Alors que l'on a de cesse de vouloir nous la vendre comme ville à fort positionnement "culturel et civilisationel" haut-de-gamme, la réalité révèle un tout autre son de cloche. « Je suis plutôt déçu. Quand on voit le patrimoine exceptionnel de cette ville et qu’on le compare aux prestations proposées, on se dit qu’il y a un énorme gâchis », tonne Juan, un touriste colombien qui a décidé d’ajouter le Maroc à son tour d’Europe.

Un avis qui met en lumière la réalité du produit fassi : que se soit au niveau des prestations de services ou au niveau des prix moyens pratiqués, Fès relève davantage de l'étape pour relais de routards en sandales et sac à dos que de la destination de luxe.

Pourrait-il en être autrement ? Un petit tour en médina suffit pour s'en faire une idée. Entre les faux guides, vrais harceleurs, les marchands de babioles "Made in China" et les restaurants bon marché, tous clonés du même boui-boui à l'indéboulonnable menu "Kefta-Brochettes-Couscous", la notion de luxe semble un concept métaphysique totalement abstrait. L’offre hôtelière, qui, logiquement, doit aiguillonner les prestations touristiques dans le sens de la qualité, est pratiquement aux abonnés absents.

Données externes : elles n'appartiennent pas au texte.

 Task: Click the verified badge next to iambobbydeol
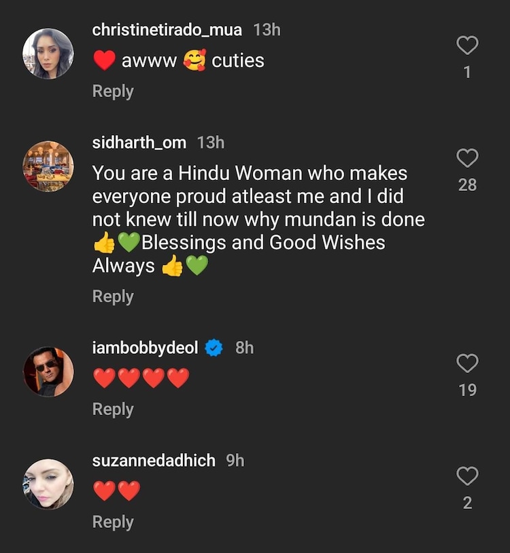pos(213,346)
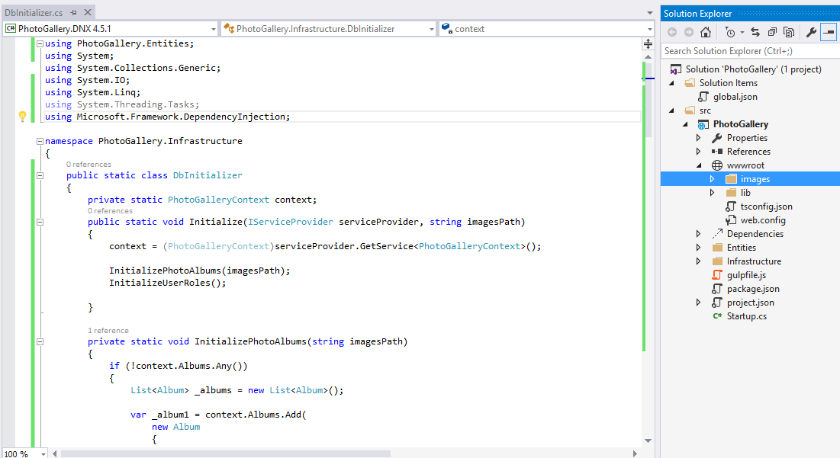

Il faut dire qu’entre un Palais Jamaï, fermé pour travaux et qui, avec le départ de son exploitant Sofitel, n’est pas prêt de rouvrir, des Mérinides qui ont atteint un tel état de délabrement que l’on s’interroge sur le bien-fondé de son activité actuelle et un Jnane Palace qui n’arrive pas à trouver sa clientèle, l’hôtellerie « haut-de-gamme » fassie a du plomb dans l’aile.

Insuffisance de l’offre hôtelière, de l’offre d’animation (on s’ennuie ferme à Fès) et de l’offre de restauration… ça commence à faire beaucoup pour une destination touristique.

Et si les riads, sont capables d’apporter un plus non négligeable, ils ne peuvent à eux seuls assurer le développement d’une ville comme Fès.

Un constat d’échec ?

Seulement si l’on décide de continuer sur la même lancée. Car, qu’on se le dise, et c’est l’un des points forts du Maroc en général et de Fès en particulier, le tourisme national s’est construit en grande partie chez nous non pas « grâce » aux autorités mais « malgré » les autorités. Il est temps que les pouvoirs publics décident de réellement soutenir l’industrie touristique Alors que des sommes faramineuses ont été investies en programmes sans intérêt ni logique (risibles fontaines et arcs de triomphe au rabais), et que l’image du développement qu’ont les élus de la ville ne pourra se faire qu’à l’ombre de golfs ou de malls. Il est désormais temps qu’ils réinvestissent la médina, qui est la seule valeur ajoutée de la destination. La seule qu’elle n’aura jamais.

Encadré

Le chant du cygne de la gastronomie marocaine ?

Si le Maroc aime à se gargariser de sa gastronomie, les échos des

touristes venus visiter le royaume font état d'une toute autre réalité. L'offre en restauration marocaine est pauvre en établissements et pauvre en variété.

A l'occasion d'une réunion de famille, Pablo a eu l'occasion de découvrir Fès. "Nous étions 15, cela devait être 15 ans qu'on ne s'était pas tous réunis et on voulait quelque chose d'autre que la sempiternelle maison de campagne dans le Sud de la France", explique le jeune homme. En tant que groupe, ils choisissent d'occuper intégralement un riad, le "Riad Eleganza". "Nous avons payé 3000 euros pour 7 jours en Bed & Breakfast, ce qui est un très bon prix au vu de l'emplacement de cette maison".

S'il a été charmé par la ville, Pablo en est tout de même revenu amer : "Pour un amoureux de la cuisine marocaine comme moi, je m'attendais vraiment à découvrir une nouvelle palette de goût, des plats que je ne connaissais pas... En réalité on mange bien mieux marocain à Paris qu'à Fès !" Un constat sans appel. Pour lui, l'essentiel de nos restaurants "ne dépassent pas le niveau fast-food et proposent tous la même chose ; les Marocains doivent comprendre que le poulet aux olives et l'agneau au pruneau, ça écœure quand on ne fait que vous servir ça à longueur de temps ; et ce n'est pas l'hamburger, le chawarma ou la pizza qui sont à même de les remplacer".